PASSAGE SHOWN ::
# # #

Slate Fare

Introducing “The Slatest,’ a Better News Aggregator

We’re replacing “Today’s Papers.’ Here’s why.

Check out our new aggregation feature,  ” The Slatest.”

One of the great conveniences and frustrations of the Web recently has been the rise of the news aggregator. From the Huffington Post to Real Clear Politics to Newser to that cute little Web site around the corner, everyone on the Internet seems to be summarizing and repackaging the stories of the day. (There’s so much aggregating going on that hardly anyone is left to write the original stories that get aggregated.) At Slate, we’ve been watching this development with curiosity.

Long, long ago, in an Internet far, far away, before there were podcasts or blogs, before there was YouTube or Google, when Arianna Huffington was famous for being a Republican pundit, Slatepioneered Web aggregation. Our very first issue in 1996 featured “In Other Magazines,” which summarized the key stories in, well, other magazines. (I wrote it!) A year later, we began publishing “Today’s Papers,” an early-morning analysis of the top stories in America’s five most important newspapers. The very idea of “aggregation” hadn’t even been invented yet: We called these features “meta-news.”

“Today’s Papers” was hilariously backward by contemporary standards. The authors originally collected front pages by fax from newspapers that barely had online editions. (Our first “Today’s Papers” didn’t even have links.) But the column was an instant sensation for Slate, meeting a need our readers hadn’t even realized they had. It hooked an audience: William F. Buckley Jr. was particularly fervent, going into paroxysms if “Today’s Papers” arrived in his inbox late. “Today’s Papers” showed what Web news aggregation was supposed to be: It captured the media zeitgeist, it condensed everything you needed to know into a few paragraphs, and it was fast.

Over the next 12 years, journalism changed astonishingly, but “Today’s Papers” didn’t change at all. The column continues to be a brilliant condensation of one important aspect of the news, but it hasn’t kept pace with Web news as a whole: It doesn’t track the news as the day progresses, and it doesn’t encompass all the ways people get their news besides newspapers (blogs, Twitter, TV …). We’ve come to realize that we haven’t been doing the kind of aggregation most of our readers want.

# # #

TASK INSTRUCTIONS ::
Pick up the article on Slate's news aggregation where it stops, writing on from the final sentence, "We’ve come to realize that we haven’t been doing the kind of aggregation most of our readers want."

STORED DATA ::
# # #

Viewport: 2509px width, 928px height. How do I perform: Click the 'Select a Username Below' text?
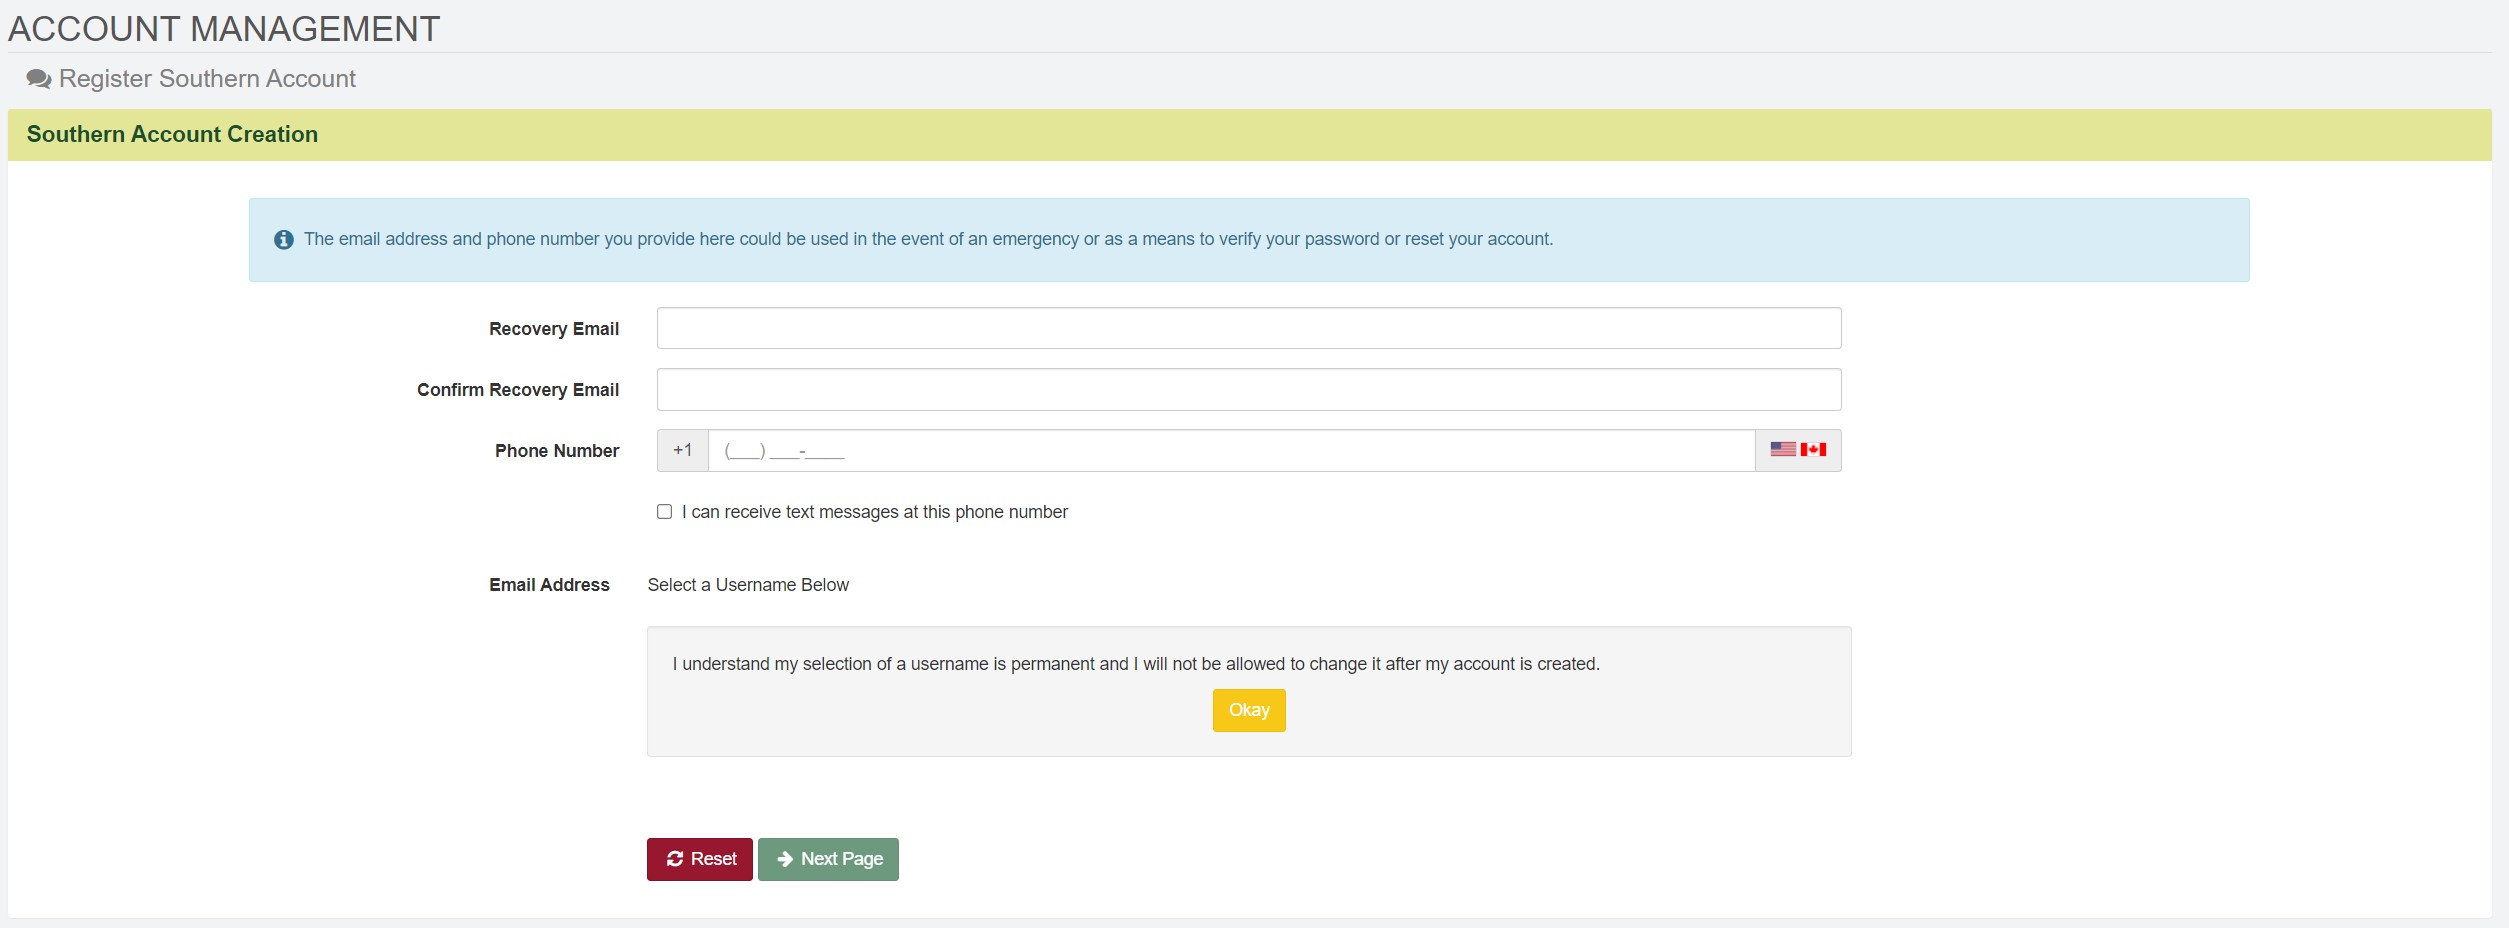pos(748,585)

# # #

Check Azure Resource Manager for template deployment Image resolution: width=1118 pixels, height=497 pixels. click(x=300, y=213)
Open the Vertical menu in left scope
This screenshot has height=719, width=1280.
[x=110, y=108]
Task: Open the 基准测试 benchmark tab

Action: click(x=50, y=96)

# # #

ANSWER FOR THE TASK ::
But neither has anyone else. The news aggregation efforts by other Web sites fall short in various ways. Some view the news through a partisan lens, making them untrustworthy for less ideological readers. Some believe that the “news” consists principally of celebrity goings-on, particularly the nipple-slips of minor starlets. Some are wonderful, but too narrowly focused, providing useful information about law or politics or energy policy but not the whole world. Some don’t understand that the point of news aggregation is to save readers time, not waste it by publishing massive, undifferentiated lists of stories. And all of them—even the fastest—misunderstand the new nature of the news cycle (about which more shortly).

We saw a need for a new kind of aggregator, one that was intelligent, witty, entertaining, fast, comprehensive, and responsive to the new news cycle. So we created it. We’re calling it “The Slatest“—a mashup of Slate and the latest news—and it launches today.

Before I explain what “The Slatest” is, a painful announcement: After 12 years, and almost 4,400 editions, we are ending “Today’s Papers.” We are also ending “In Other Magazines.” This is like unplugging grandpa from the ventilator: excruciating but necessary. We believe that “The Slatest” preserves what is best about “Today’s Papers” and “In Other Magazines” but is faster and more relevant.

So what is “The Slatest”? The heart of “The Slatest” is the Slate Dozen: A list of the 12 most important news stories, blog entries, magazine features, and Web videos of the moment. The Slate Dozen is published three times a day during the week: at 7 a.m., at noon, and at 5 p.m. This three-times-a-day pace is perhaps the most important element of “The Slatest,” and it grew out of an insight from Slate “Pressbox” columnist Jack Shafer. In an editorial meeting one day, Jack pointed out that the news cycle is no longer daily but neither is it continuous. Rather, it has three parts.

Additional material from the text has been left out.